DOCUMENT EXCERPT:
------------------------
How To: The Toast – That Other Proposal
A good wedding toast inspires laughter
or tears, but a great toast evokes both.
By Sandra Miller
From the simple civil ceremony to the ultra-swank shindig, the toast is an ever-present wedding tradition. But contrary to tradition, toasts are not just for the best man. As weddings become increasingly tailored to personal tastes, more women in bridal parties are asked to say a few words and then raise a glass to the newlyweds. While these toasts bring depth and character to the reception, they can also induce jitters in someone who balks at public speaking, particularly while wearing a strapless sateen dress and facing a hundred pairs of expectant eyes.
Not to worry! If you’ve been asked to make a toast at your friend’s wedding, there are ways to move past the terror and treat this as a chance to honor someone who obviously values your friendship and your words.
------------------------
PROBLEM STATEMENT: Carry on with the wedding toast article from the point where it stops. The listing that follows was drawn from a separate source.

STORED DATA:
------------------------
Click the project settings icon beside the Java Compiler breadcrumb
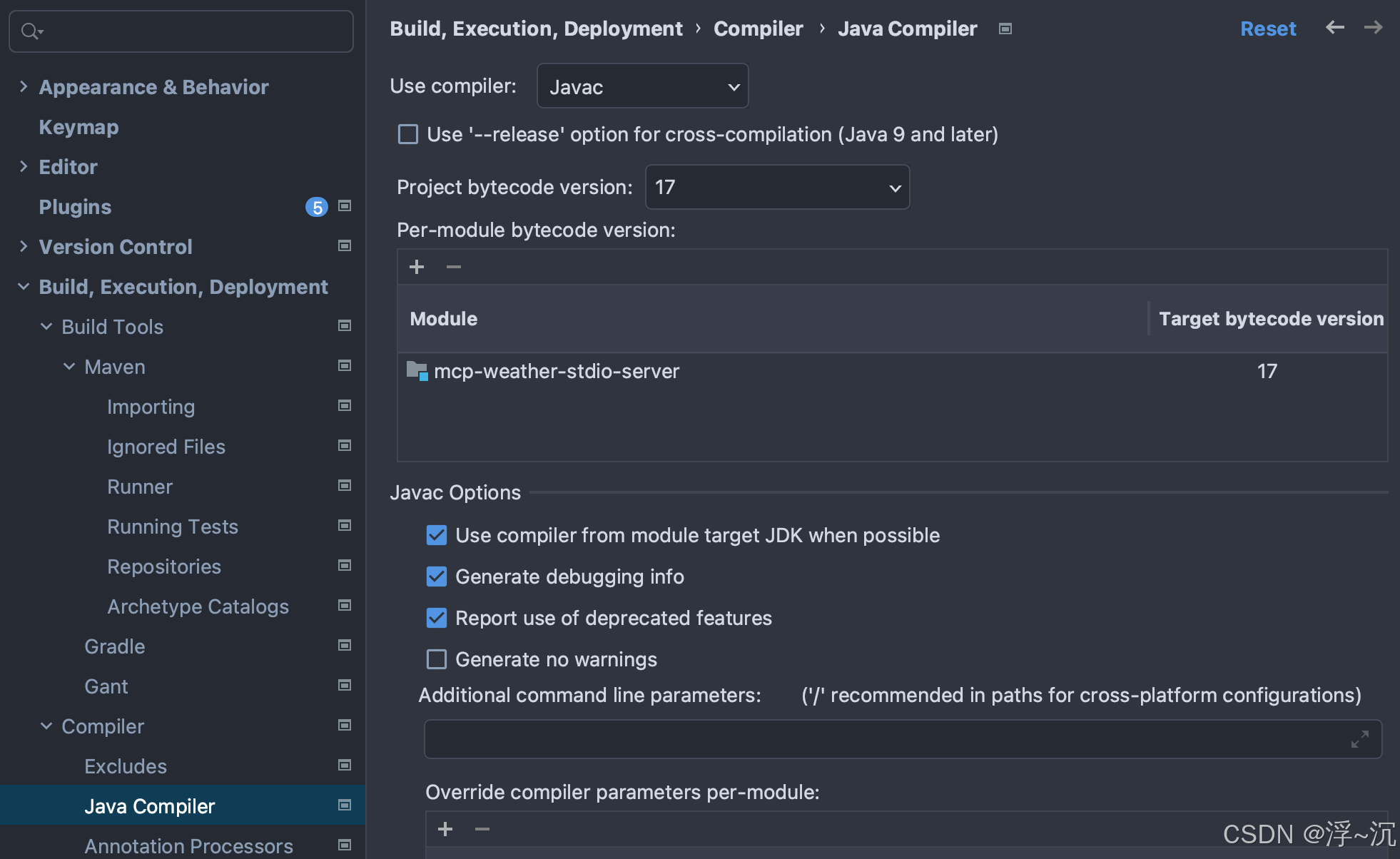1400x859 pixels. tap(1005, 29)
------------------------
OUTPUT OF THE TASK:
When making a wedding toast, all but one rule can be broken: Shorter is sweeter. Unless you have an excellent reason to hold the floor for more than a few minutes, don’t be greedy with the microphone.
Oh, wait! There is one other unbreakable rule: Speak up! No toast at all is preferable to one where people are leaning across their salads asking each other, What did she say? When you’re wondering how loud to be, think of the bride’s 90-year-old Aunt Sally as your target audience. If you’re using a microphone, speak clearly and slowly in your normal voice. If you don’t have a microphone, try to project your voice. If you feel like you’re speaking a bit too loudly, you’re probably just right.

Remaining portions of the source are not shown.